Dating someone with the intention of marriage is a big step from casual dating, as the relationship becomes a longer-term collaboration for both parties. In this collaboration, the couple would have shared assets and liabilities. Would marriage make one better off in the long run?
No one knows for sure.
However, that is not to say that getting married makes little or no economic sense. For instance, getting married means one can apply for a BTO flat early, and buying an HDB flat as early as possible comes with its perks, especially considering the long waiting time.
On the other hand, renting is an attractive option too, in the sense that it provides more flexibility and requires lighter financial commitment. Furthermore, according to SRX property, HDB rental price has fallen by 0.6 percent in June 2017.
2. Not every couple is ready to become parents
Popular financial/investment blogger AK once wrote in a blog post: “If you ask me, true love does not need a marriage certificate…Marriage, in my opinion, is to give the children legitimacy”.
But even with constant reminders that our “body clocks” are ticking, not everyone is keen on the idea of raising children.
One of the greatest measurable concerns is the financial commitment of raising a child.
According to an article by Today published in May 2016, the estimated cost of raising a child in Singapore ranges from around S$200,000 at the low end to around S$1 million at the high end, with about S$360,000 as a middle-range average.
According to theasianparent.com, it will cost at least S$340,000 to raise one child in Singapore from infancy to 21 years of age.
Some young couples are fortunate to have supportive parents who can take care of the child during their absence, help pay down the housing loan (thus less accrued interest), and lend the family car when needed, but not everyone is so blessed.
The middle-class lifestyle is getting costlier to maintain, not to mention that the married couple would still have to save up for the child’s future big-ticket expenses, which are likely to rise in cost as well.
Take education, for example, tuition fees at local universities have gone up every year for most undergraduate courses since 2010. Pursuing tertiary education overseas would be even costlier.
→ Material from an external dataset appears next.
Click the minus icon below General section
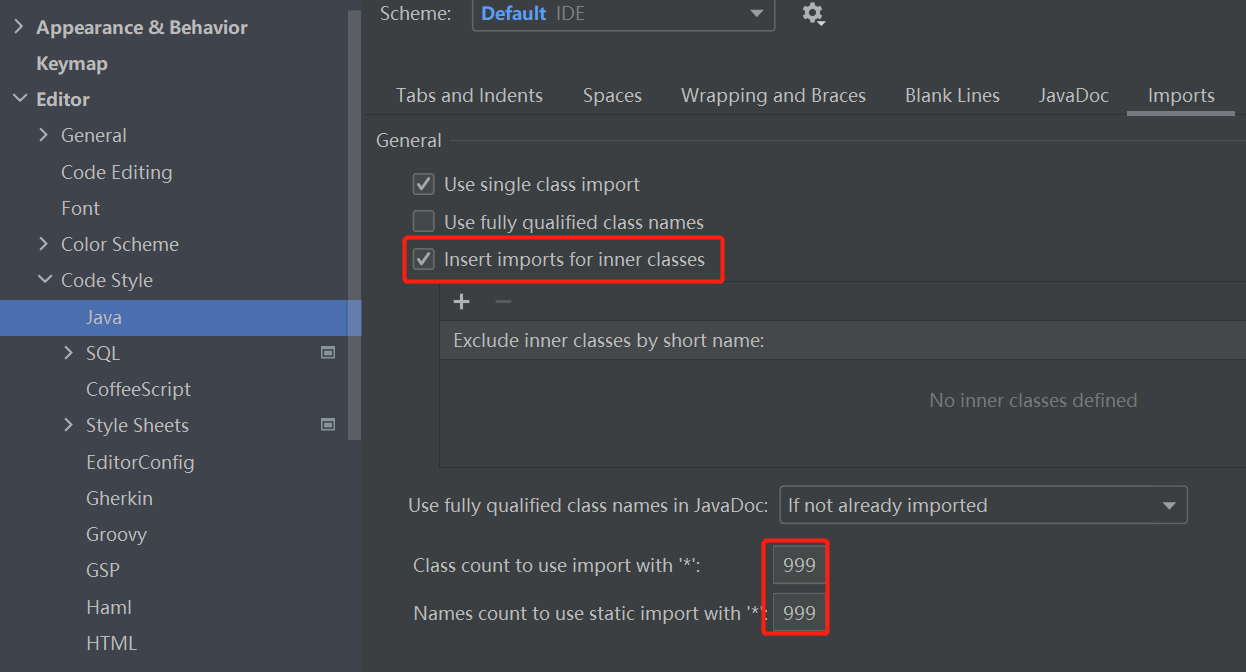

Moneysense.gov.sg recognises this problem and advises parents to plan ahead for their children’s education using a combination of savings and financial instruments.
On the other hand, many people in their twenties and early thirties are not even confident about planning for their own lives, because—
3. The future is uncertain
Uncertainty is the only certainty there is. In Singapore, we see a slowing economy coupled amidst fast-developing tech and business realms. In order to be able to adapt to this, Singaporeans are urged to stay relevant by learning new skills and updating their CVs.
To be fair, it is very hard for young Singaporeans to foresee where their career and personal paths would lead to decades down the road.
Some of us might be seizing work opportunities abroad, thus turning our relationship(s) into long-distance ones. Some of us might be spending quite a significant amount of money on furthering our studies or re-education, thus we doubt that we would be able to fully commit to paying for housing loans and family expenses.
Right now, we are already telling our younger generation(s) to be ready for jobs “that do not yet exist”. But again, how do we tell our children what to do, if we ourselves could barely live up to the ideals and serve as good role models?
Before things get too sentimental, the point of this article is not to say that marriage is good or evil, but to point out that the conventional path of getting hitched and having kids is pragmatic for some yet potentially crippling for others.
I think many Singaporeans of marriageable age who choose to stay single are aware of the advantages as well as the risks of getting married, and therefore one can seriously say:
“I have yet to find the right one to withstand these risks alongside me.”